• Short task a:
From the entries below, copy out the lines beginning with the line that contains "Task: Click the search icon in MAC/Name field" and ending after the line that contains "click(x=491, y=224)". Reproduce them unchanged, with nothing else.

Cannellini Celery Root Salad With Shrimp

Makes 6 Servings
Total Time:
30 minutes
Active Time:
30 minutes

Cooking Sequence

-- Prepare suggested quinoa and begin to simmer - 10 minutes

-- Meanwhile, prepare salad recipe and serve - 20

Cannellini Celery Root Salad With Shrimp


1 celery root (or celeriac), about 1 lb

1 (19-oz) can cannellini beans (rinsed and drained)

3 oz baby arugula leaves (3 cups packed)

2 tablespoons white truffle (or regular) balsamic glaze

4 tablespoons extra-virgin olive oil, divided

1 tablespoon lemon juice

3/4 teaspoon kosher salt, divided

1/2 teaspoon pepper, divided

1 1/2 tablespoons minced garlic

1 1/2 lb large peeled/deveined shrimp (thawed)


-- Trim rough skin from celery root.

-- Cut celery root into very thin slices; stack slices and cut into thin lengthwise strips 1/8-inch-wide (about 2 cups).

• Short task b:
In the celery root salad recipe, how wide should the lengthwise strips of celery root be?

• Provided material:
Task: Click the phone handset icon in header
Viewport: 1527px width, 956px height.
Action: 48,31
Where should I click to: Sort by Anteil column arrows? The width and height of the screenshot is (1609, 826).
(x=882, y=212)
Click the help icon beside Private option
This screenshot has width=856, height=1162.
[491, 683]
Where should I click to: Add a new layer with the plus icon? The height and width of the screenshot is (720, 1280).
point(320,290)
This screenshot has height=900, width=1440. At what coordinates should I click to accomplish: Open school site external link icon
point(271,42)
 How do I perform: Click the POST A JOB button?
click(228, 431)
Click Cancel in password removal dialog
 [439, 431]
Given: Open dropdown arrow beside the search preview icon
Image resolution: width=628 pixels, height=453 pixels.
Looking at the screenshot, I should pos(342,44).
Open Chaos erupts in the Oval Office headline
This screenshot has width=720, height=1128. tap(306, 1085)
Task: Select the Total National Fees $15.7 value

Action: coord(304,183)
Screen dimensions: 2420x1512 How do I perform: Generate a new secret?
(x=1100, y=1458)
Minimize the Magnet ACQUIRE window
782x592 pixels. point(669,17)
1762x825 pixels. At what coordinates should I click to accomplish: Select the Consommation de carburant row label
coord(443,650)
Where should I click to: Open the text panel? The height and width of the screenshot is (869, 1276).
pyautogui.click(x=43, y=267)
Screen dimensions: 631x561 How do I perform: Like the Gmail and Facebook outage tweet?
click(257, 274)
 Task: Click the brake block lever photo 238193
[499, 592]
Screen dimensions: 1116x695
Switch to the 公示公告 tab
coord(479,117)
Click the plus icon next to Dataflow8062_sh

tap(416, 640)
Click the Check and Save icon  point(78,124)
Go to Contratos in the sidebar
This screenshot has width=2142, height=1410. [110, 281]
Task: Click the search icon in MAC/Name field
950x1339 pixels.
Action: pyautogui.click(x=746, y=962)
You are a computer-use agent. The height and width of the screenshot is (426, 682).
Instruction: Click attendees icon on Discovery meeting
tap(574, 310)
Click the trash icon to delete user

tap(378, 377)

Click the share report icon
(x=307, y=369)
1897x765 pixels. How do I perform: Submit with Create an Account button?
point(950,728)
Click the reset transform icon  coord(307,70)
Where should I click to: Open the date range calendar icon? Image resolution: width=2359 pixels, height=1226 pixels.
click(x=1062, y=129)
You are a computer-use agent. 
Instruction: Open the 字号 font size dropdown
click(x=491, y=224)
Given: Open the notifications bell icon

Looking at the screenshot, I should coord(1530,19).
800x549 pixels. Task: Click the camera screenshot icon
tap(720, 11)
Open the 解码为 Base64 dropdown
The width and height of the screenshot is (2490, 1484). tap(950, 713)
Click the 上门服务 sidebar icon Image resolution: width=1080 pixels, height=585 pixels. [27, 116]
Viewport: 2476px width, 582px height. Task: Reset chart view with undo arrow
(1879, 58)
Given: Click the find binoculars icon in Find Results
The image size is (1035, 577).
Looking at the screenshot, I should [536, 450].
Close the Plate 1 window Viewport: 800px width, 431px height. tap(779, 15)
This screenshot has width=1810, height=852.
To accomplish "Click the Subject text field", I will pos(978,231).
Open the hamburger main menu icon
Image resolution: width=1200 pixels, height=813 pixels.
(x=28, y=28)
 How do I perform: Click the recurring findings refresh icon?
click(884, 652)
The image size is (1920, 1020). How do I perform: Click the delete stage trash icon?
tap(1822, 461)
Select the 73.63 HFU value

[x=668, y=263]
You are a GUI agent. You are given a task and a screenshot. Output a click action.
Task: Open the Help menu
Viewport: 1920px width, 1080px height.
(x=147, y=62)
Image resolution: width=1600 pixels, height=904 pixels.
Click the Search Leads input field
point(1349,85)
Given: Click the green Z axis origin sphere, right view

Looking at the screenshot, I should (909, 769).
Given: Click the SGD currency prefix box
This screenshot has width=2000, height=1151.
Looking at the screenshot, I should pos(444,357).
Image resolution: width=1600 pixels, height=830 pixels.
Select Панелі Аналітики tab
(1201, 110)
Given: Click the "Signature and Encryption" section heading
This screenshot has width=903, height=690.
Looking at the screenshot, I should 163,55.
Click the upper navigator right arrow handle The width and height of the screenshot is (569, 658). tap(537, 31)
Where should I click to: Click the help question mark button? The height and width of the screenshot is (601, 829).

• Full response a:
Task: Click the search icon in MAC/Name field
950x1339 pixels.
Action: pyautogui.click(x=746, y=962)
You are a computer-use agent. The height and width of the screenshot is (426, 682).
Instruction: Click attendees icon on Discovery meeting
tap(574, 310)
Click the trash icon to delete user

tap(378, 377)

Click the share report icon
(x=307, y=369)
1897x765 pixels. How do I perform: Submit with Create an Account button?
point(950,728)
Click the reset transform icon  coord(307,70)
Where should I click to: Open the date range calendar icon? Image resolution: width=2359 pixels, height=1226 pixels.
click(x=1062, y=129)
You are a computer-use agent. 
Instruction: Open the 字号 font size dropdown
click(x=491, y=224)

• Full response b:
1/8 inch wide.